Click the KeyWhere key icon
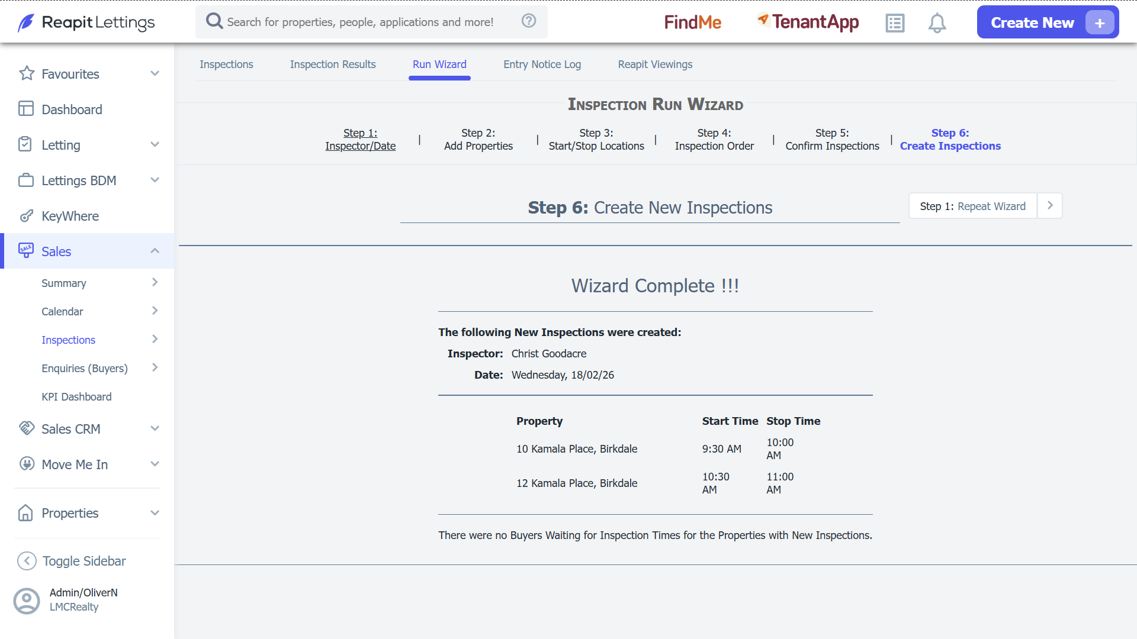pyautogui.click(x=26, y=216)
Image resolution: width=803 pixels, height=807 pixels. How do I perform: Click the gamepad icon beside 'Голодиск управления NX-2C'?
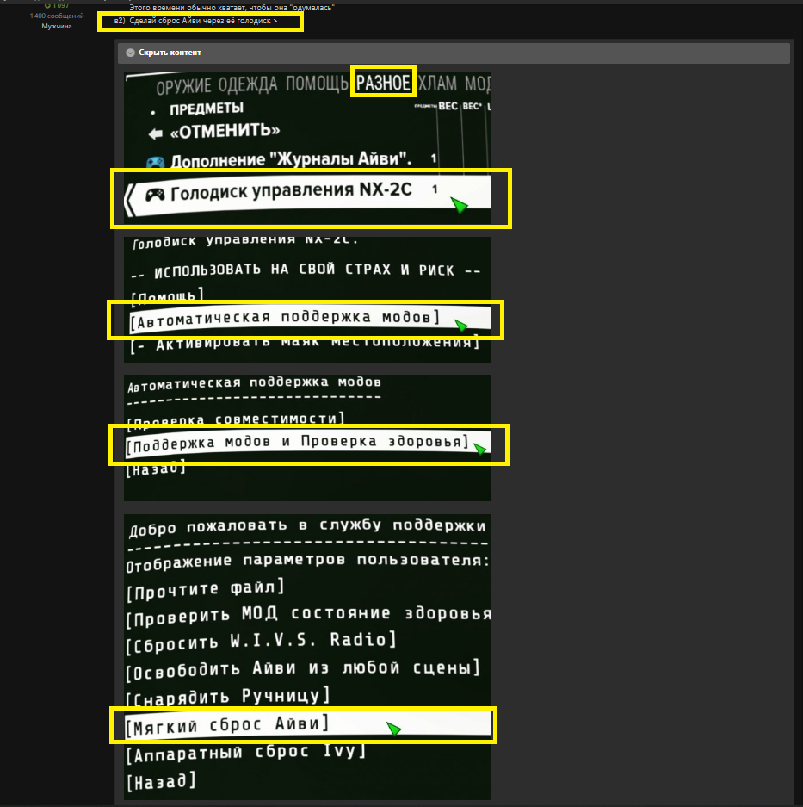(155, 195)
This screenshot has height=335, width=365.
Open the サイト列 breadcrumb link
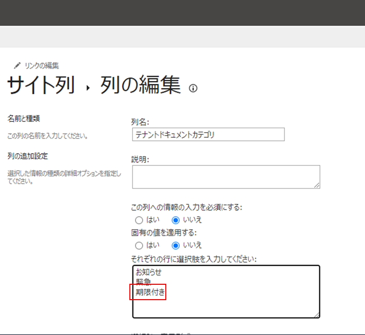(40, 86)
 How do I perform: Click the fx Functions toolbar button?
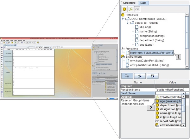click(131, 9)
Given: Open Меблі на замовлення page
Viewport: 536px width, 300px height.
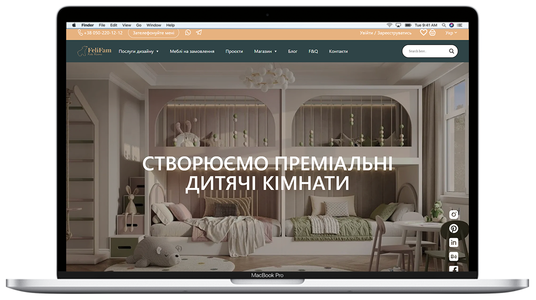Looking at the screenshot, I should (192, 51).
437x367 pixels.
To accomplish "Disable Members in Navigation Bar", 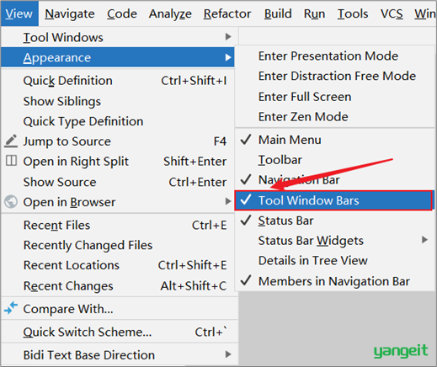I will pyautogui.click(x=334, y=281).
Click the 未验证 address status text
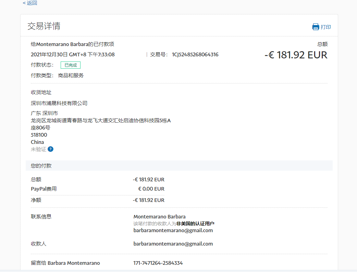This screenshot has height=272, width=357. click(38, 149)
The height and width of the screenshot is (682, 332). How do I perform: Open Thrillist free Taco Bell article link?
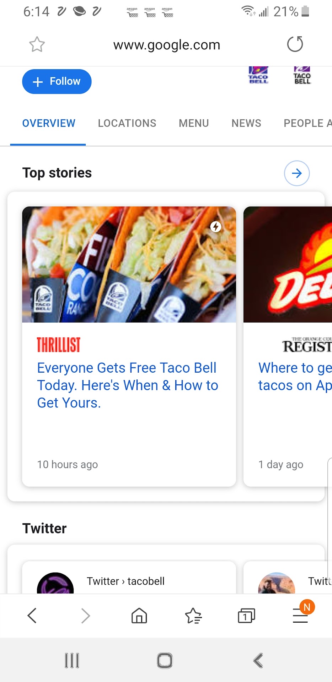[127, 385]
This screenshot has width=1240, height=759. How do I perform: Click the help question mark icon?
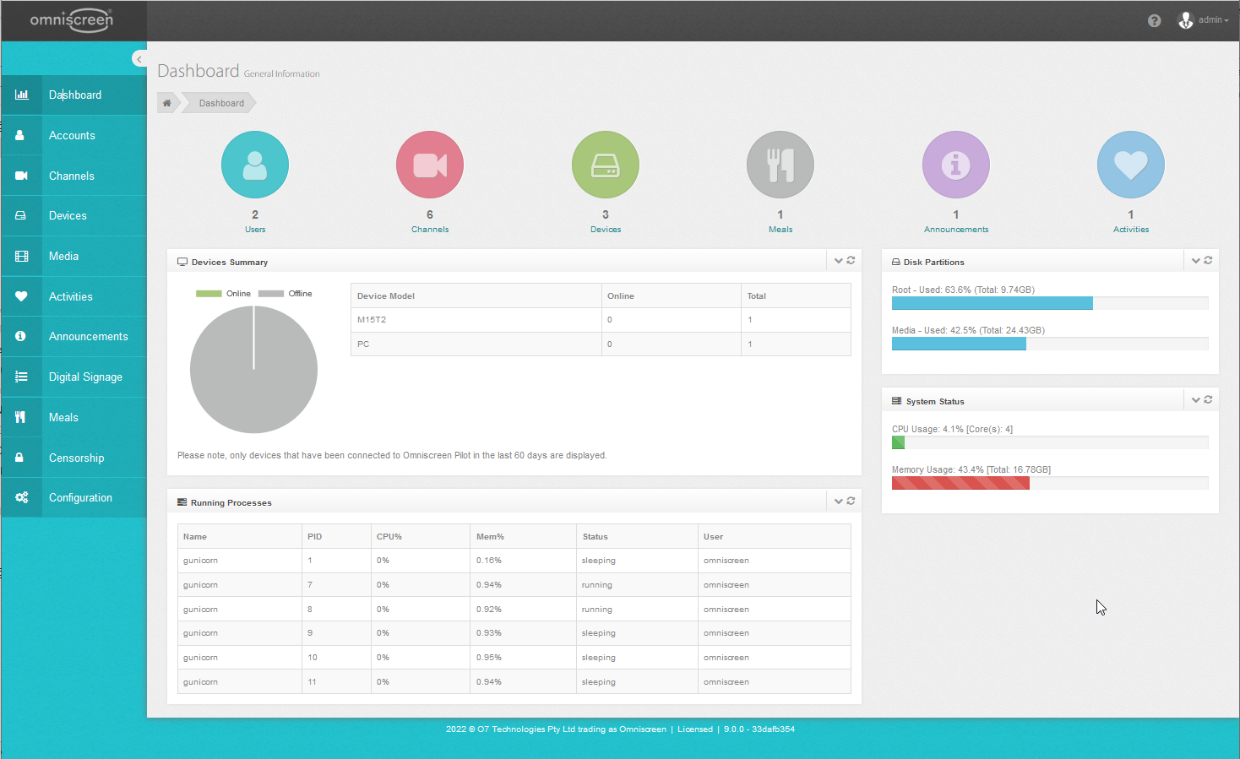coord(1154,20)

____

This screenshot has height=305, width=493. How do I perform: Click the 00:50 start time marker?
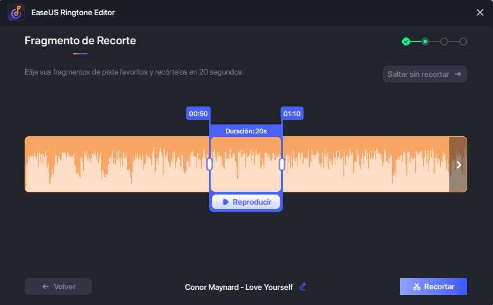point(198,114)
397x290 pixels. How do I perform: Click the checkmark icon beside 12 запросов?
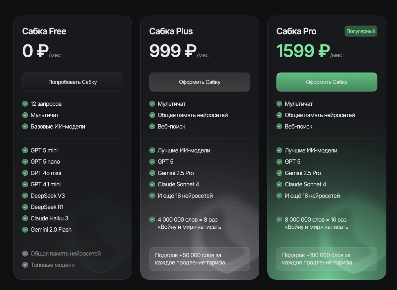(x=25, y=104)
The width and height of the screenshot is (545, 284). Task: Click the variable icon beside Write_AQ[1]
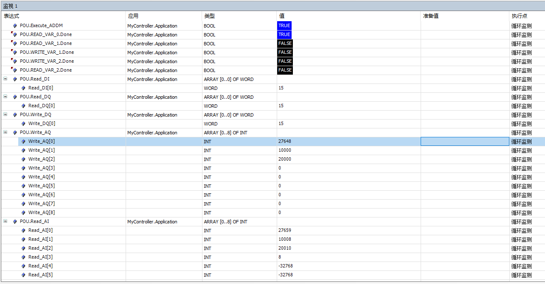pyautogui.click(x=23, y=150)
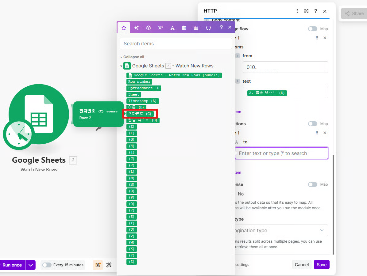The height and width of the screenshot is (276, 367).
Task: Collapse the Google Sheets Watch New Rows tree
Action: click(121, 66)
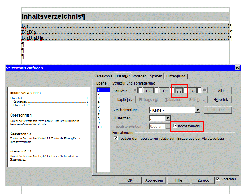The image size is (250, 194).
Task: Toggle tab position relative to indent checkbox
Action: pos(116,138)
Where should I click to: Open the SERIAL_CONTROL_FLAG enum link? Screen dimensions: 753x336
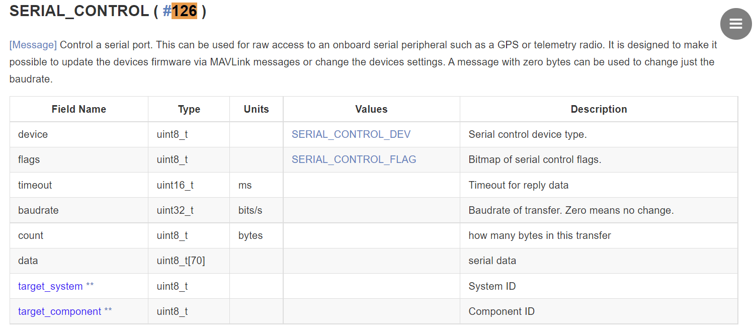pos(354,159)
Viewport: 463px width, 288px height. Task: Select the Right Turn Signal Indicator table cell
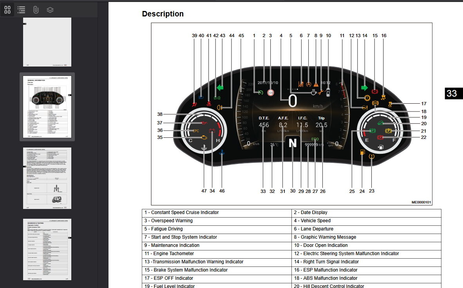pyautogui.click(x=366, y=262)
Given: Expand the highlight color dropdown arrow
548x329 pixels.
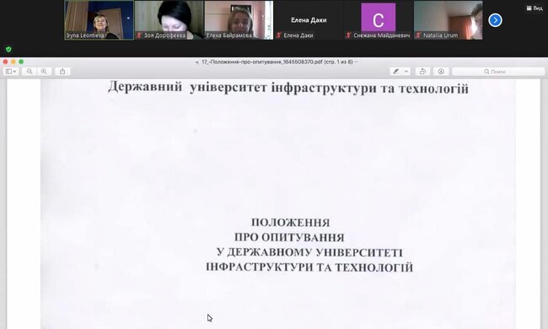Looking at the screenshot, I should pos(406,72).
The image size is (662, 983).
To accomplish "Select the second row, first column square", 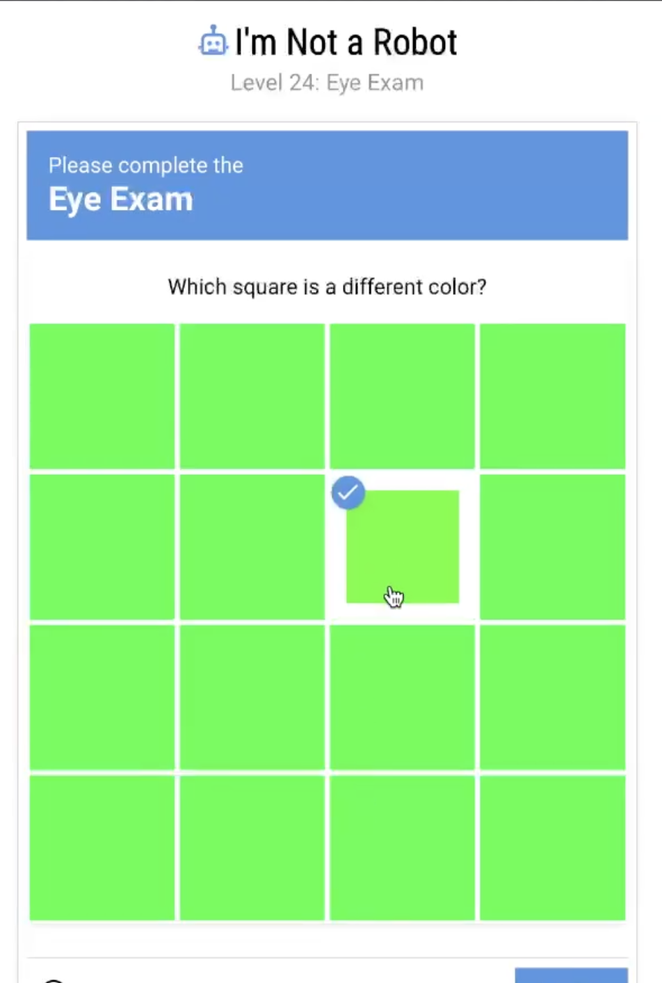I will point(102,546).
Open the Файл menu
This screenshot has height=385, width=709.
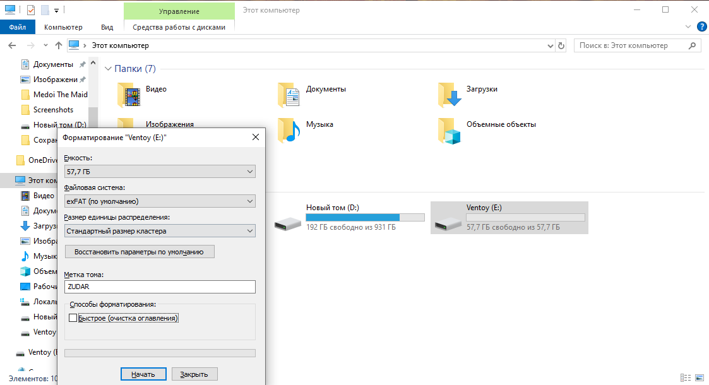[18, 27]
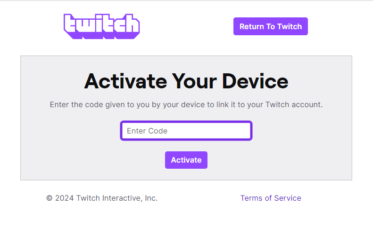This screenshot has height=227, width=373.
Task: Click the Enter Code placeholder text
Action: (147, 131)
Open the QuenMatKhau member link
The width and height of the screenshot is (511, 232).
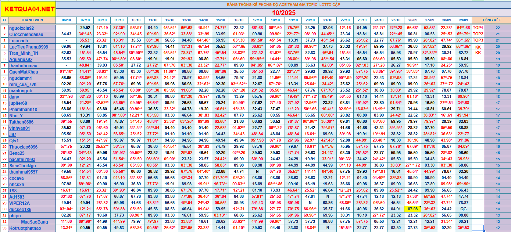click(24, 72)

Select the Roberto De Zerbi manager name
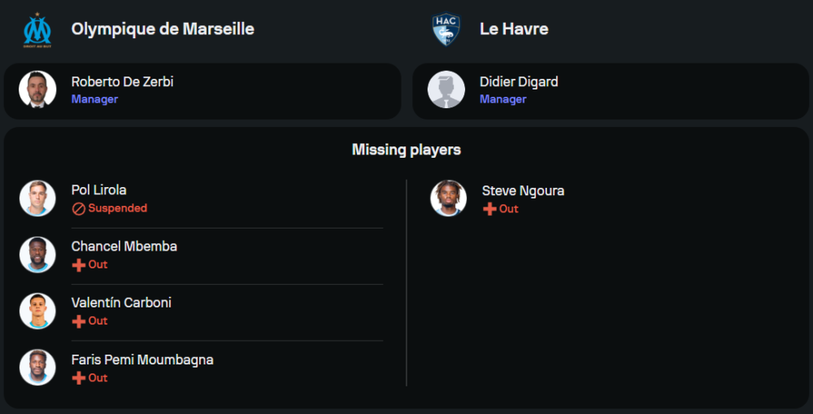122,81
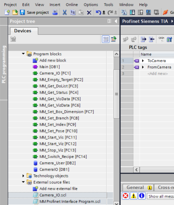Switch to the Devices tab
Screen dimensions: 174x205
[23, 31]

____

**Work task**
Report the number of lines in the listing above that hold the word "Given", and give no other text.

**Written response**
2